Dataset entries:
····················

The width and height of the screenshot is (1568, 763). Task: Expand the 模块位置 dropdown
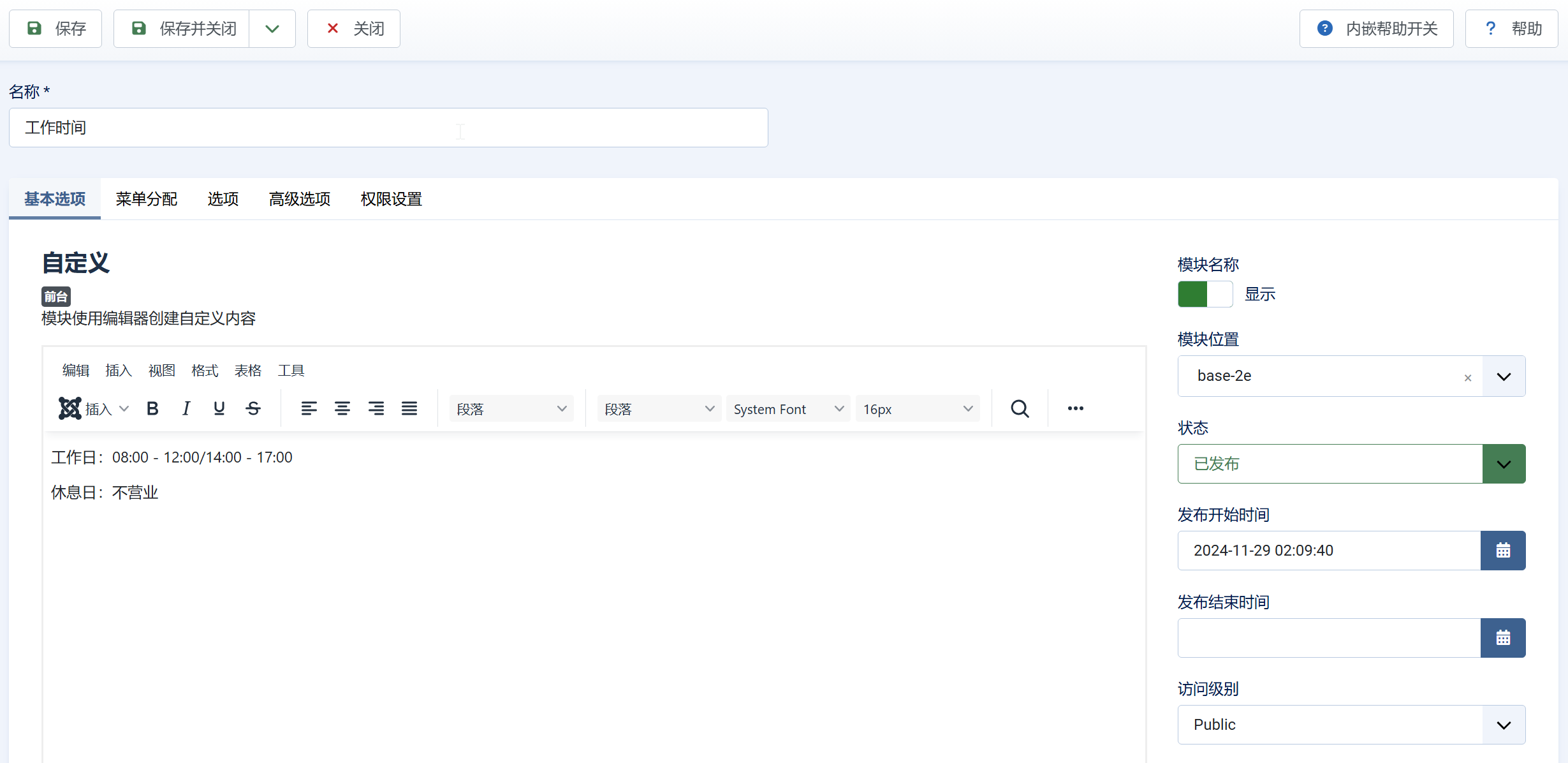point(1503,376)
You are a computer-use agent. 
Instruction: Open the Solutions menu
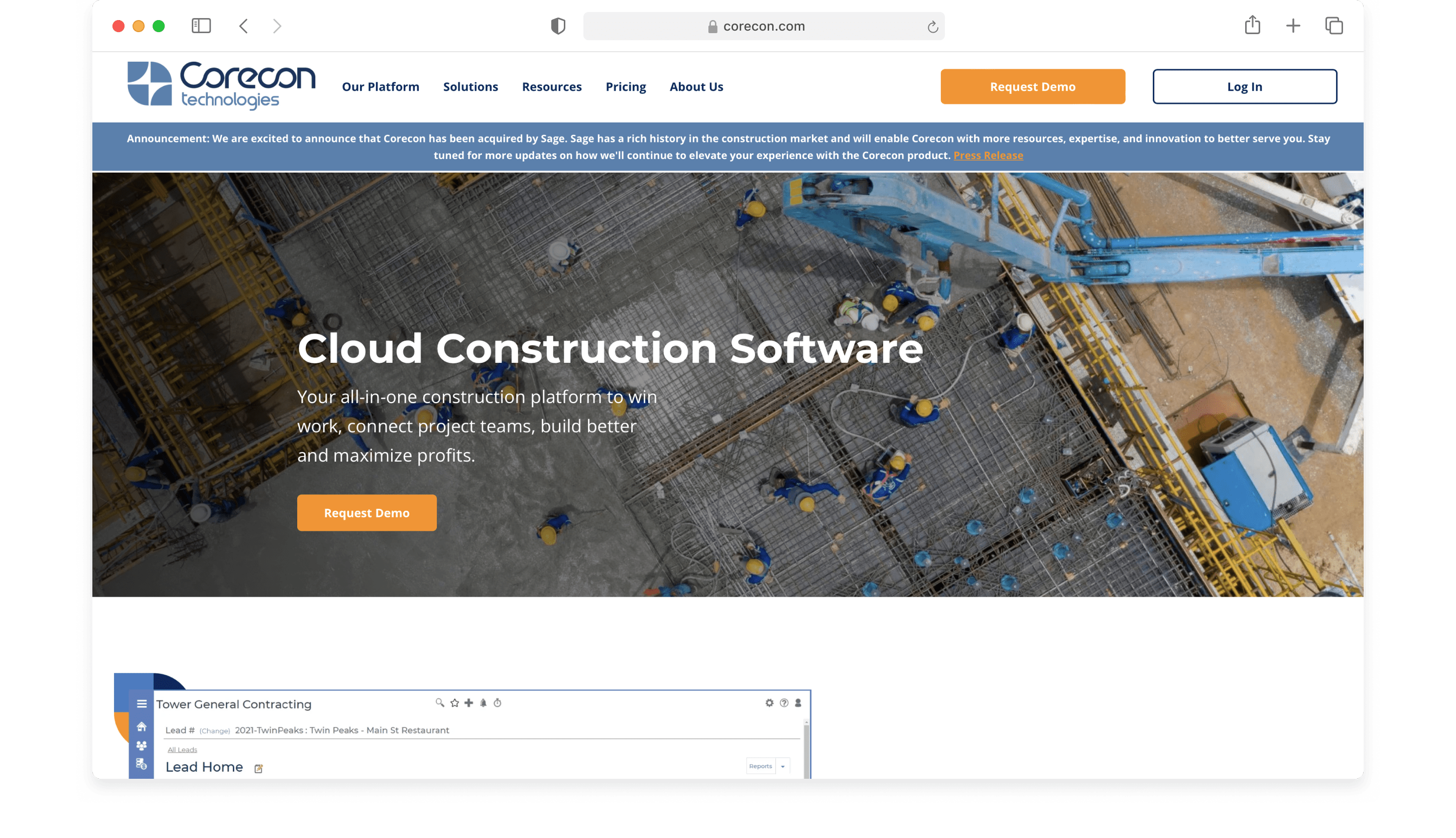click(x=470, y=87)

····················

Directions for this task:
Restate the listing word for word, pictures excluded.

Your solution:
The width and height of the screenshot is (1568, 763). Task: Expand the 模块位置 dropdown
point(1503,376)
You are a computer-use agent. 
Instruction: Open the Solutions menu
click(x=470, y=87)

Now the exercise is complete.